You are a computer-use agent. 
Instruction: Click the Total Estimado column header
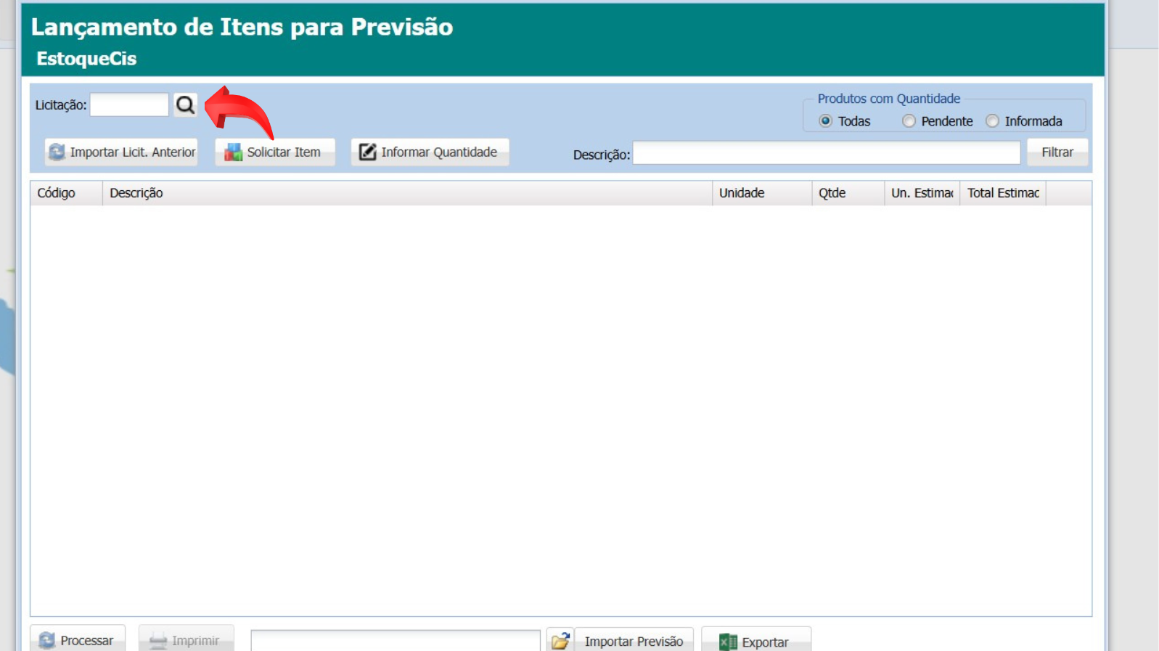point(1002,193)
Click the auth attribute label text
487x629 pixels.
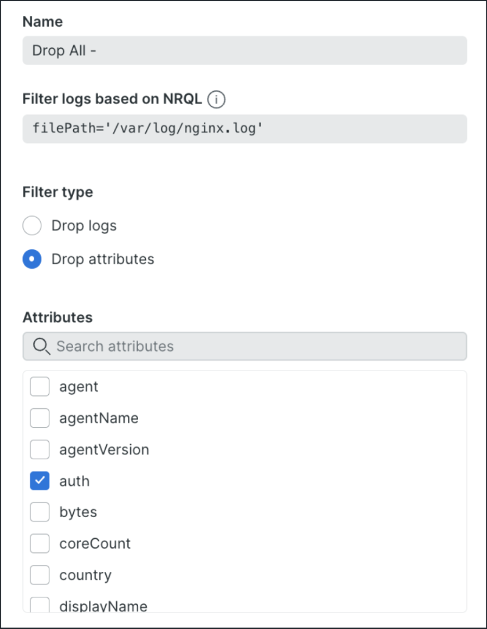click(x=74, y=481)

--

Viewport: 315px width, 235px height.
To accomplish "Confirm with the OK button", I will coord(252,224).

Aim: Please update everything in the listing from the line containing "Click the auth attribute label text" down to the line containing "click(x=74, y=481)" by changing "auth attribute" to "authorization attribute", with all else left as it is. Give only those lines, and leave the pictures out of the answer.

Answer to the exercise:
Click the authorization attribute label text
487x629 pixels.
click(x=74, y=481)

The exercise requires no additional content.